Re: [PATCH] drm/nouveau/gem: tolerate a buffer specified multiple times

From: Bryan O'Donoghue <pure.logic@nexus-software.ie>
To: Ilia Mirkin <imirkin@alum.mit.edu>
Cc: Peter Hurley <peter@hurleysoftware.com>,
	Timo Aaltonen <tjaalton@debian.org>,
	Emil Velikov <emil.l.velikov@gmail.com>,
	"linux-kernel@vger.kernel.org" <linux-kernel@vger.kernel.org>,
	"dri-devel@lists.freedesktop.org"
	<dri-devel@lists.freedesktop.org>,
	Ben Skeggs <bskeggs@redhat.com>,
	Maarten Lankhorst <maarten.lankhorst@canonical.com>
Subject: Re: [PATCH] drm/nouveau/gem: tolerate a buffer specified multiple times
Date: Fri, 31 Jul 2015 17:43:35 +0100	[thread overview]
Message-ID: <55BBA5B7.9040809@nexus-software.ie> (raw)
In-Reply-To: <CAKb7UvgyQ_6V2_xH2sxaJ5daDwXZNJ-5KAPTbtSaxHRQA1rABQ@mail.gmail.com>

On 31/07/15 17:36, Ilia Mirkin wrote:
> On Fri, Jul 31, 2015 at 6:27 AM, Bryan O'Donoghue
> <pure.logic@nexus-software.ie> wrote:
>> ah no... 2.4.60 is right...
>>
>> Yes so Ilia - I've switched out 2.4.60 as per your suggestion to 2.4.56
>> (getting the version numbers right :) ) and it's still definitely giving me
>> the multiple instances message.
>
> This is going to sound like a stupid question, but I'll ask anyways --
> you *did* restart chrome after changing libdrm versions, right?

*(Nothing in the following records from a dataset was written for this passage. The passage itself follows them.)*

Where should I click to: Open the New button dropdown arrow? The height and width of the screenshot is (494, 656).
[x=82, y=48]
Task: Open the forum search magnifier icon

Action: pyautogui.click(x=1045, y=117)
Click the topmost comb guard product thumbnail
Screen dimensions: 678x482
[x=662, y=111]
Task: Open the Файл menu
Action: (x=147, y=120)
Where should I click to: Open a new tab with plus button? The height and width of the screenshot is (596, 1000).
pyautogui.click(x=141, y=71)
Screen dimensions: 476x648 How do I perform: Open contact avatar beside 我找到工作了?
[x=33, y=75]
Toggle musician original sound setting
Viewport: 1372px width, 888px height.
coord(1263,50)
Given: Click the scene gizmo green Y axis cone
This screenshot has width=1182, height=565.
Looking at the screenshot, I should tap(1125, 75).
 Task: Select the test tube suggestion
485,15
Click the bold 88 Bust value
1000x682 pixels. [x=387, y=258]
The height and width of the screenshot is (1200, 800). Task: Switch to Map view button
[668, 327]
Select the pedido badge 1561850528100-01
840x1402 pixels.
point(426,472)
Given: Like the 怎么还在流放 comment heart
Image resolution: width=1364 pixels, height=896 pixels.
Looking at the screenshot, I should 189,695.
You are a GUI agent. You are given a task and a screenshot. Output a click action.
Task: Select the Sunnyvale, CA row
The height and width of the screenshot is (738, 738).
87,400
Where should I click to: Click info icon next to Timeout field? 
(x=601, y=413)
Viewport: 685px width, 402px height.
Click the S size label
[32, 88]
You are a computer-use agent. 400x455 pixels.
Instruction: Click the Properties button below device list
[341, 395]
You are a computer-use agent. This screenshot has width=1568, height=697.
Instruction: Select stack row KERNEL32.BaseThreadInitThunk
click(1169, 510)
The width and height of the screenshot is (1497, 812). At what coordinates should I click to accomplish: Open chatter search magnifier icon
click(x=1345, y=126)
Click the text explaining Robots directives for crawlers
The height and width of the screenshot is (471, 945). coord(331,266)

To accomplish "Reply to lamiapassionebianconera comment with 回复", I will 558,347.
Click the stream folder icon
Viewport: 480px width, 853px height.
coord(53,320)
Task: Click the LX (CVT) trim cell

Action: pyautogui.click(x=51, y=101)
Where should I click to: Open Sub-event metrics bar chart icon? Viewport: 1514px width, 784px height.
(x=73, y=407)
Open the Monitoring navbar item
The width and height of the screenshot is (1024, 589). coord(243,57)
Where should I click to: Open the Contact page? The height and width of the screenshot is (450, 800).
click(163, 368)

There are no stupid questions - just stupid answers like 'whaddya mean 
restart chrome'

Seriously though, I've restarted the machine each time I've tried to 
switch out those libraries, so it's definitely not that.

> I was going to mention that there were a handful of fixes in libdrm,
> potentially since 2.4.56 (I forget the exact versions), but if 2.4.60
> also fails, then that would have them.
>
> There was a final assert() added in 2.4.62, but that was to better
> isolate the cause of weirdo crashes (i.e. crash when the thing going
> wrong happens rather than stashing bad pointers for later very
> confusing dereference). Not GPU crashes.
>
> Just for your information,
>
> nouveau E[   PFIFO][0000:01:00.0] PFIFO: read fault at
> 0x0003e21000 [PAGE_NOT_PRESENT] from (unknown enum
> 0x00000000)/GPC0/(unknown enum 0x0000000f) on channel 0x007f80c000
> [unknown]
>
> means that there was VM fault from an unknown gpu unit (???) when
> reading some resource by the GPU.

OK, I was assuming it was a side effect of the -EINVAL when we get the 
multiple instances message.

> (The GPU has its own MMU.)
> Unfortunately this can happen for one of a million reasons, the
> biggest one being "unknown", but mesa definitely doesn't handle
> command submission failures particularly well... should probably add a
> "fail 1% of the time" thing to help fix that up.
>
> Do you have a reproducible way of achieving the multiple buffer on
> validation list thing? What GPU do you have? (Looking for a codename,
> not a marketing name... lspci should have it... GFxxx or GKxxx or

01:00.0 VGA compatible controller: NVIDIA Corporation GK107M [GeForce GT 
750M Mac Edition] (rev a1) (prog-if 00 [VGA controller])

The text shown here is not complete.